On February 28, 2022, the Ontario government issued Bill 88, the Working for Workers Act, 2022 (Bill 88), not to be confused with the Working for Workers Act, 2021. The majority of the amendments contained in the Act will come into force on the day the Act receives royal assent, which is yet to be determined. The Act proposes to accomplish three major things:
- Enact the Digital Platform Workers’ Rights Act, 2022 (the DPWR) which, among other things, establishes a minimum wage for digital platform workers.
- Amend the Ontario Employment Standards Act, 2000 (the ESA), requiring employers to have a written policy with respect to electronic monitoring of employees.
- Amend the Ontario Occupational Health and Safety Act (the OHSA), increasing the maximum fines directors, officers or individuals may receive for violations of the OHSA.

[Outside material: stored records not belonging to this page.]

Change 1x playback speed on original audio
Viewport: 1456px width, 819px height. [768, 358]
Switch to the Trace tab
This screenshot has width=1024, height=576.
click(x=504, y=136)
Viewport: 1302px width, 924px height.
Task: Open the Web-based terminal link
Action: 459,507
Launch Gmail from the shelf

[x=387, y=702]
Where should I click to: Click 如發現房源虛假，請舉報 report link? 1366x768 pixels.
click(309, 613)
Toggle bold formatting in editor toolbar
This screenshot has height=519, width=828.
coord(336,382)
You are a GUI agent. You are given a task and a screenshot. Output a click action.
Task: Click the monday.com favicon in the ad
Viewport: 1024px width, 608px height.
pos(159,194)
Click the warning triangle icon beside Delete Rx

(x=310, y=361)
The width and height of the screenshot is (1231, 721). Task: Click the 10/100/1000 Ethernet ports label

The Digital Platform Workers’ Rights Act, 2022
The DPWR will apply to those who work for application-based services, such as ride-share drivers, food-delivery drivers and couriers. The legislation proposes to:
- Guarantee a CA$15.00 minimum wage;
- Introduce mandatory recurring pay periods and pay days;
- Prohibit tips from being withheld; and
- Provide the right to have disputes resolved in Ontario.
Those who work for application-based services, or “gig workers”, are not covered by the ESA. The DPWR will govern a separate regime, providing gig workers with some of the rights currently found in the ESA, but will not go as far as to characterize these workers as “employees”.
Importantly, the CA$15 minimum wage will only apply during “active hours” – when drivers are actually performing a service, such as a delivery or a ride, and not in between gigs.
The DPWR will also provide gig workers with certain information-based rights. For example, Bill 88 proposes that gig workers receive written information regarding how an application’s algorithm works, how payment and tips are calculated, and the details of performance rating systems. Further, the DPWR would require management of application-based services to give gig workers both notice of and reasoning as to why they are barred from accessing the service for more than 24 hours.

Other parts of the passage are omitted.